Stored items

◆ ◆ ◆ ◆ ◆

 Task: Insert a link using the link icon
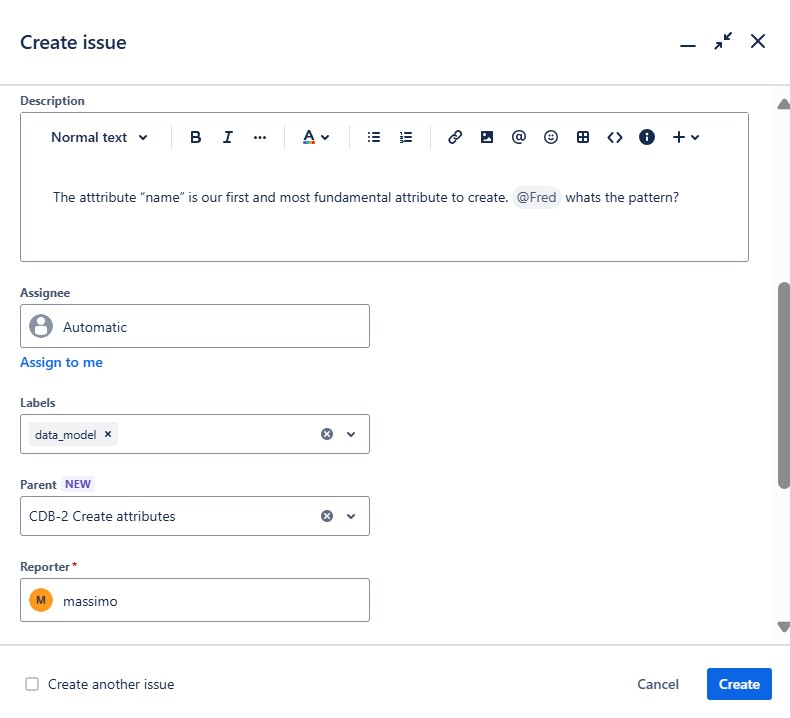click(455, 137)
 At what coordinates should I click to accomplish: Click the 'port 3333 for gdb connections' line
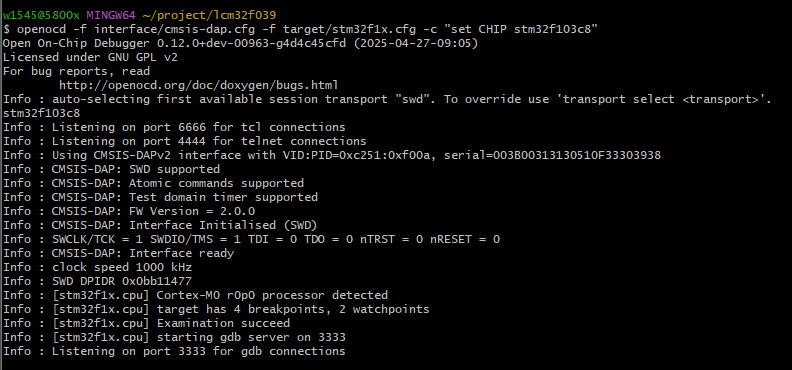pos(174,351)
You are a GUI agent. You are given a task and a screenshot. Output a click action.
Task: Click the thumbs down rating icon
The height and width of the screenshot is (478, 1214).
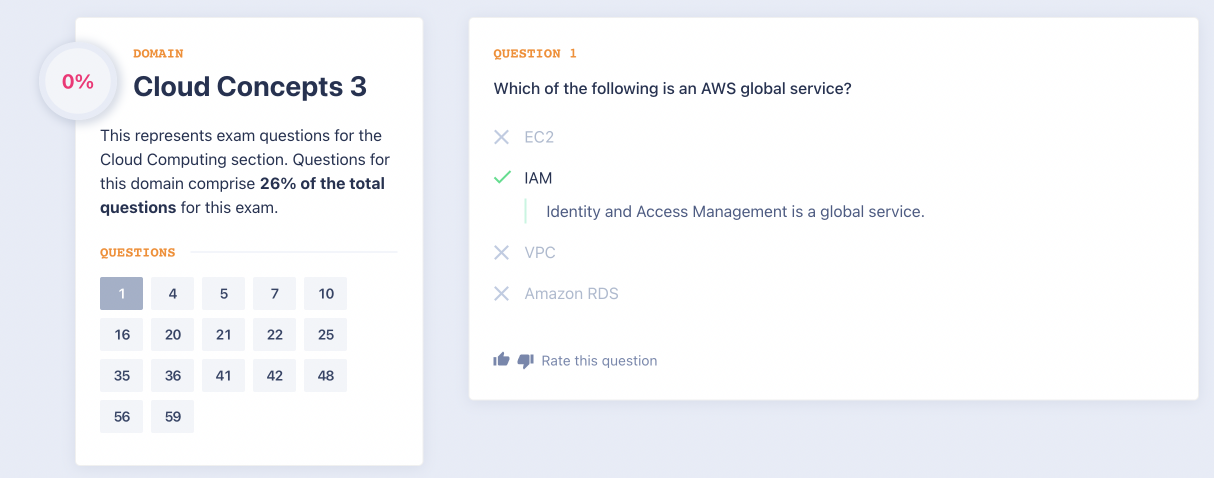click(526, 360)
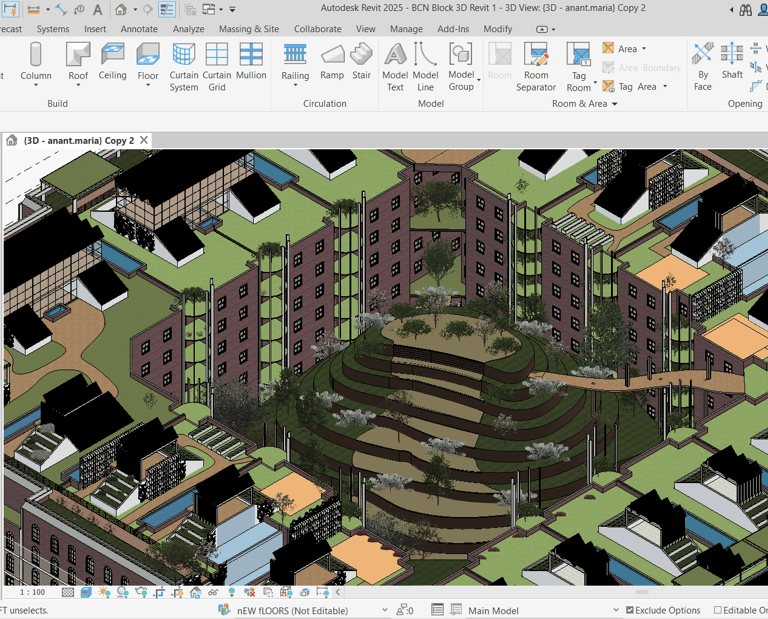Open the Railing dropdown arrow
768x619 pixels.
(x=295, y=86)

◆ ◆ ◆ ◆ ◆

Your task: Any picture among the entries must be skipped; copy all else exactly.

Solution for this exercise:
 Task: Insert a link using the link icon
click(455, 137)
 At what coordinates should I click to accomplish: Click the 'port 3333 for gdb connections' line
pos(174,351)
You are a GUI agent. You are given a task and a screenshot. Output a click action.
Task: Click the thumbs down rating icon
The height and width of the screenshot is (478, 1214).
click(526, 360)
Open the Railing dropdown arrow
768x619 pixels.
(x=295, y=86)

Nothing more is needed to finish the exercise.